(Saved data entries)

::::

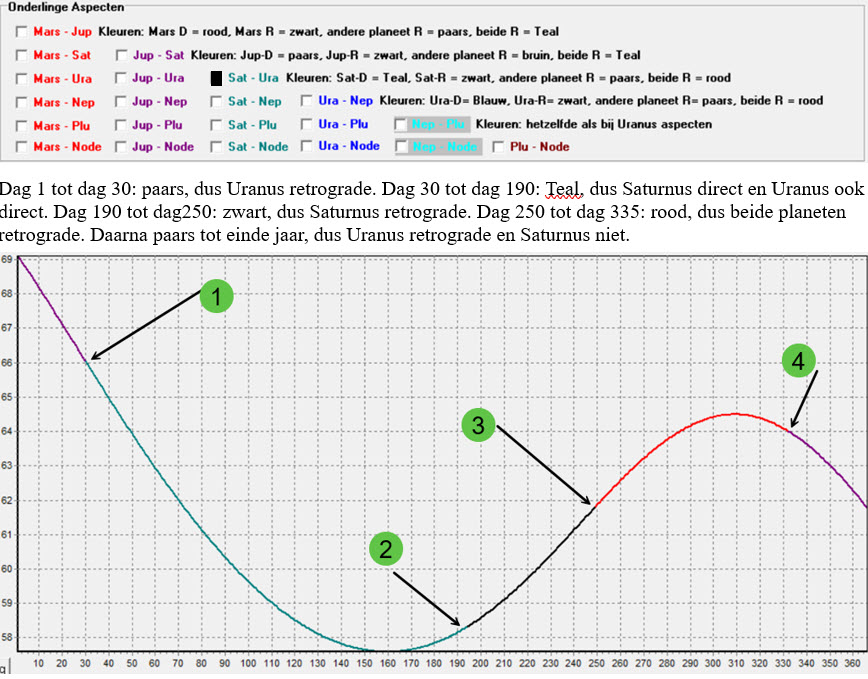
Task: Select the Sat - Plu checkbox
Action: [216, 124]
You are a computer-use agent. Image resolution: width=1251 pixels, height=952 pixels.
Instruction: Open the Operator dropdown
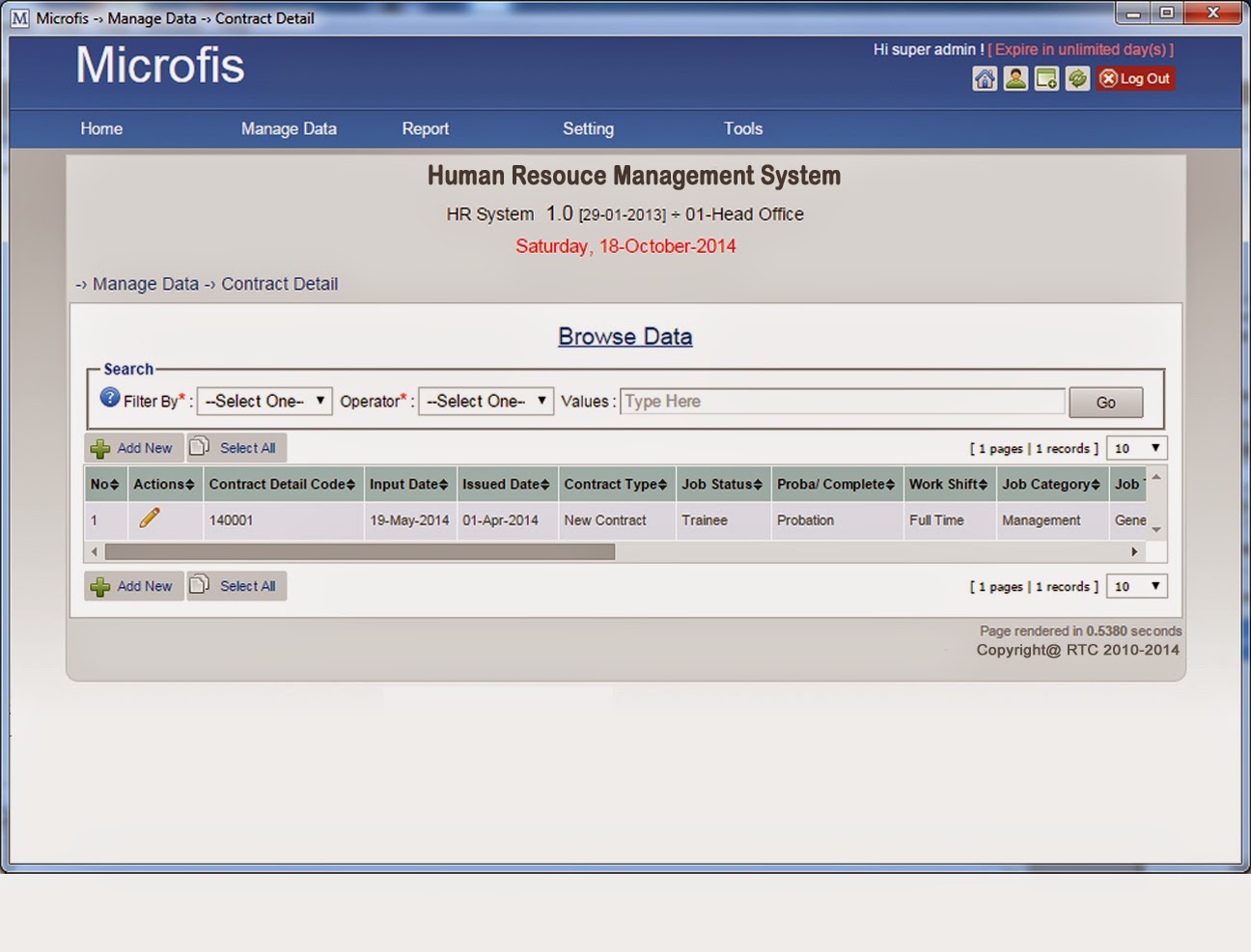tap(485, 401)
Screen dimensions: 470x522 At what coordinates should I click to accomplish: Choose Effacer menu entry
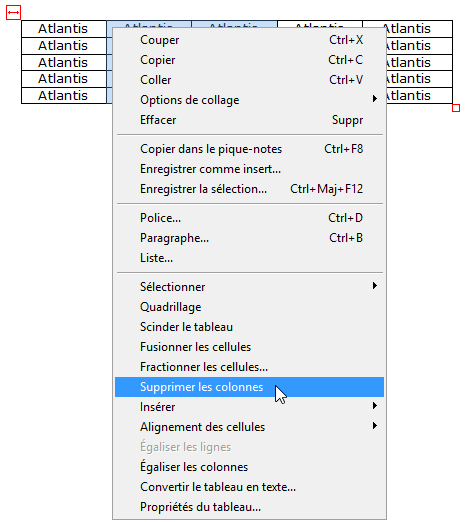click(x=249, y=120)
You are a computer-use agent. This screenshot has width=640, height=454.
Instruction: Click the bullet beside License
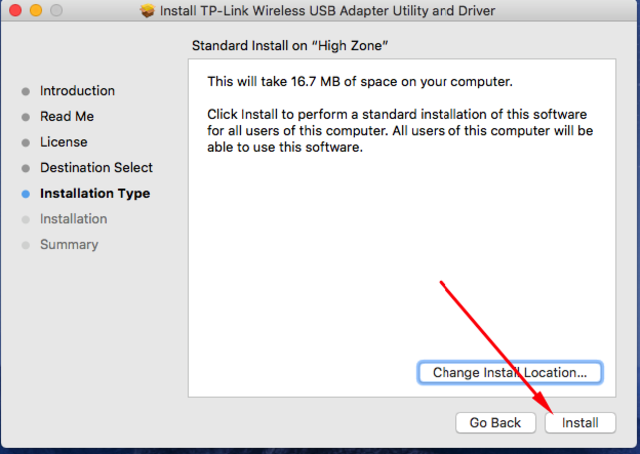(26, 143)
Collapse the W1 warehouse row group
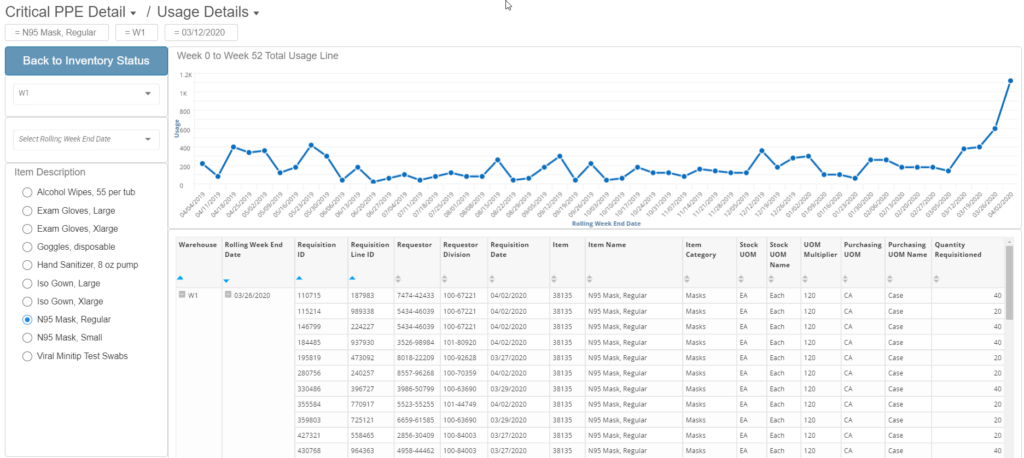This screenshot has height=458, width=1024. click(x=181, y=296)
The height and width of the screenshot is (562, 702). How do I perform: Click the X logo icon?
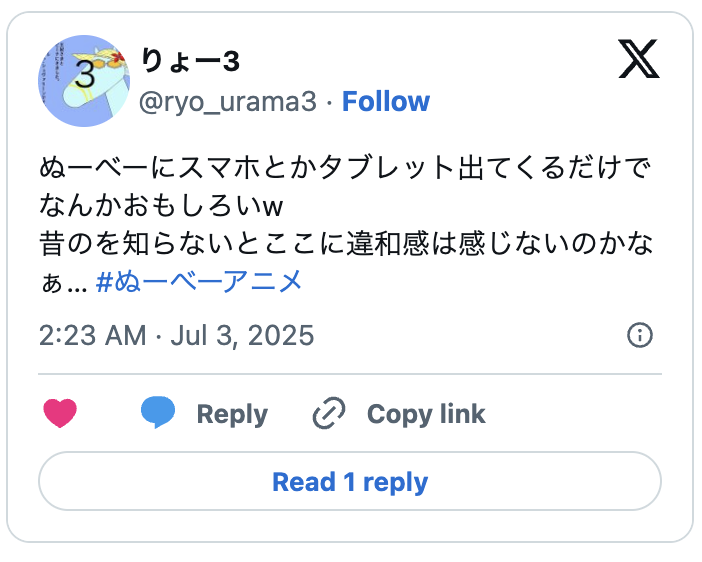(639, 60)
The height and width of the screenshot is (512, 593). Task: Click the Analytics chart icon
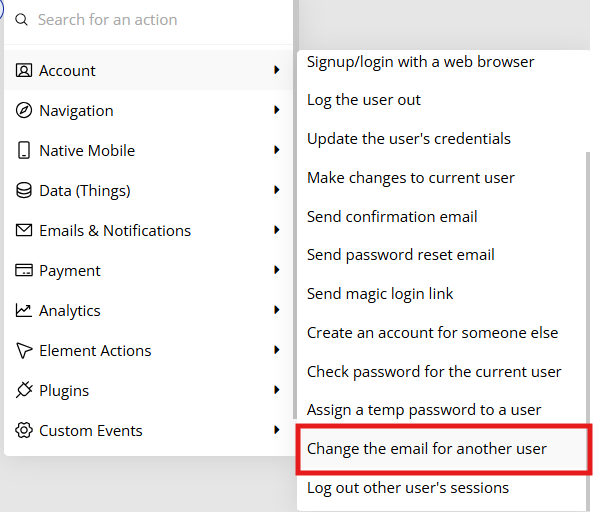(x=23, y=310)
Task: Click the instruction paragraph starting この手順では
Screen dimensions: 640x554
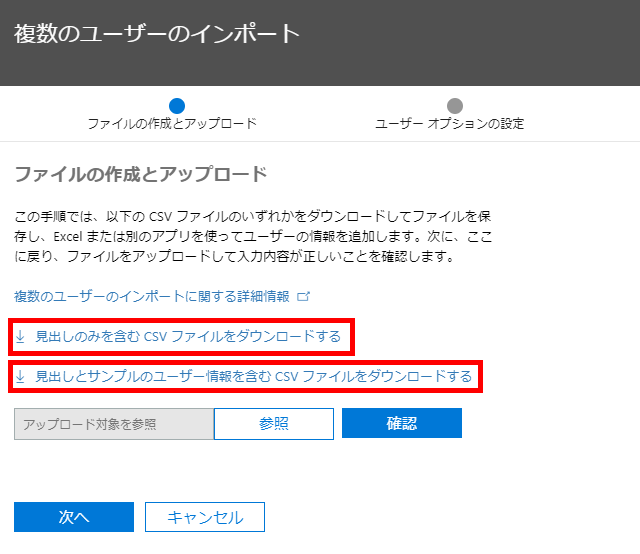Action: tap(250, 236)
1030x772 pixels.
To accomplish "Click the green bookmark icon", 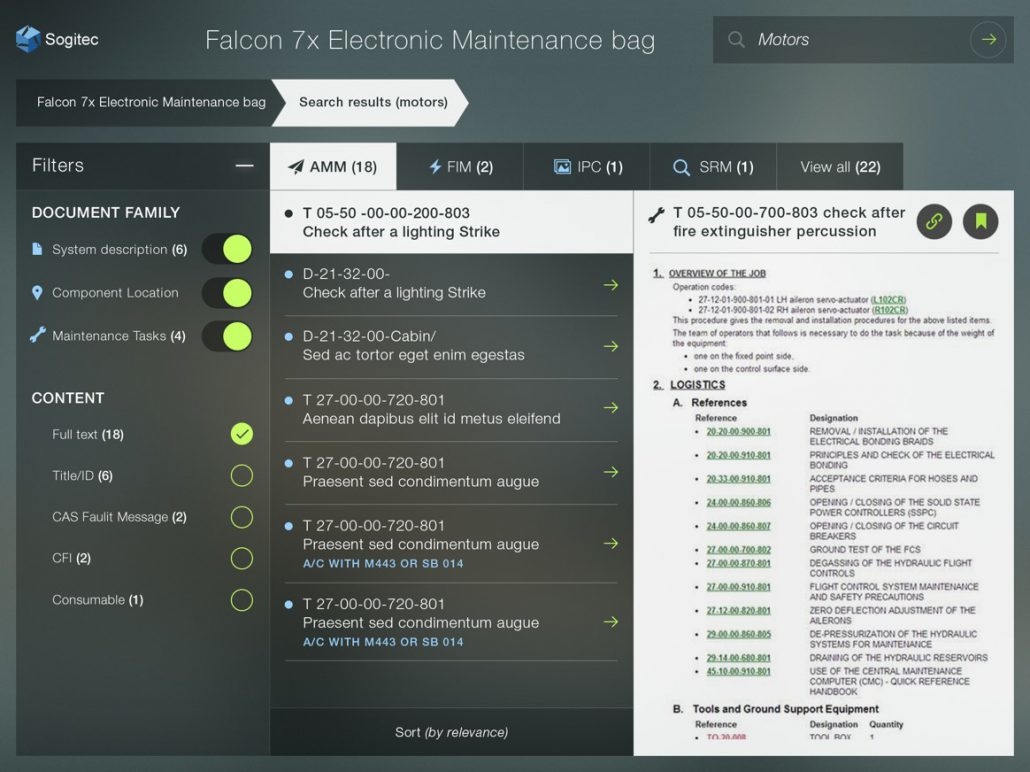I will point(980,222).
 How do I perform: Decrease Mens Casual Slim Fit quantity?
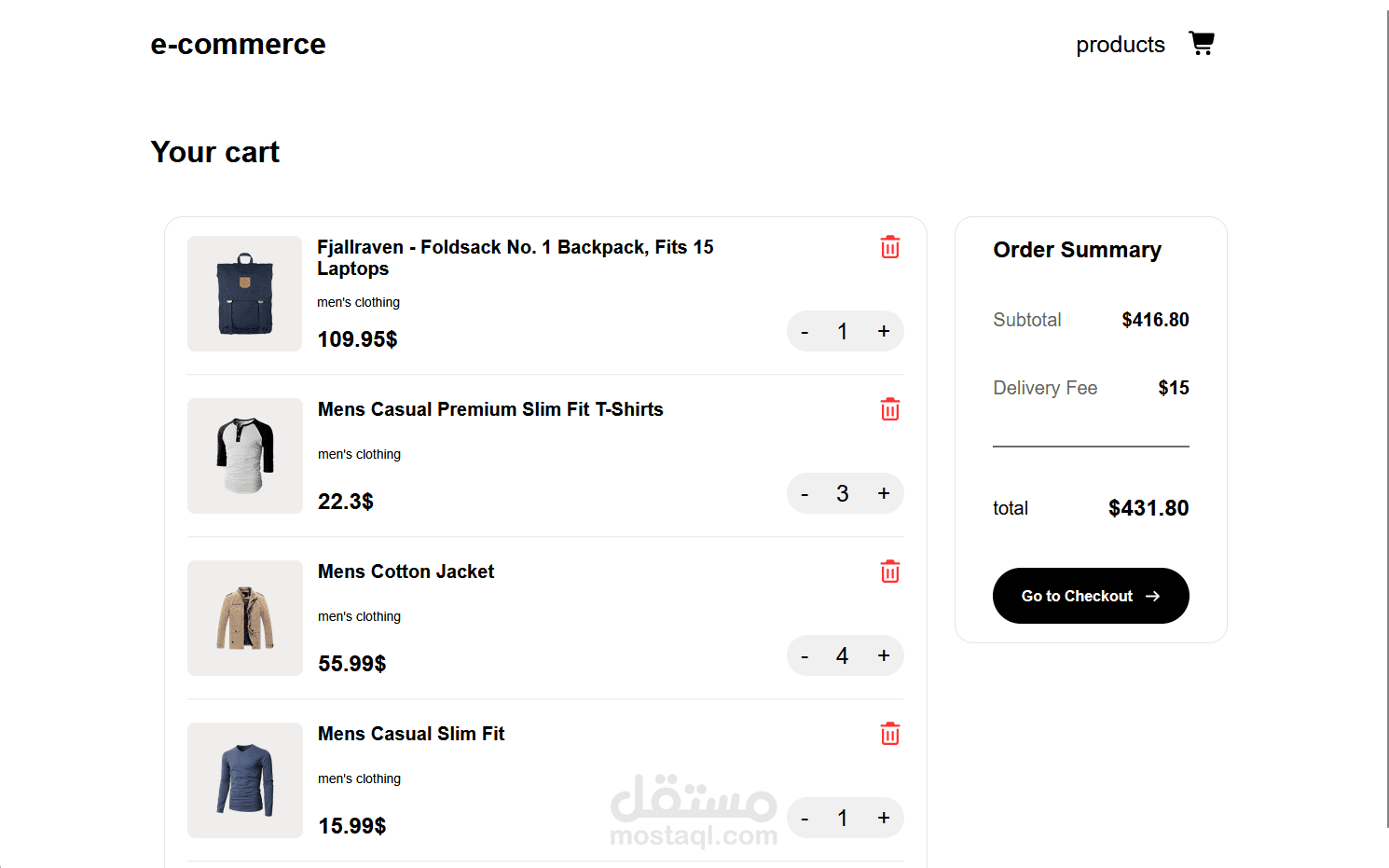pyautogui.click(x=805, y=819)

::::

# Task instructions
Scan the entries above for the string "pixels" and copy each line that contains it.

# Worked solution
You are a computer-use agent. Image resolution: width=1251 pixels, height=952 pixels.
1030x772 pixels.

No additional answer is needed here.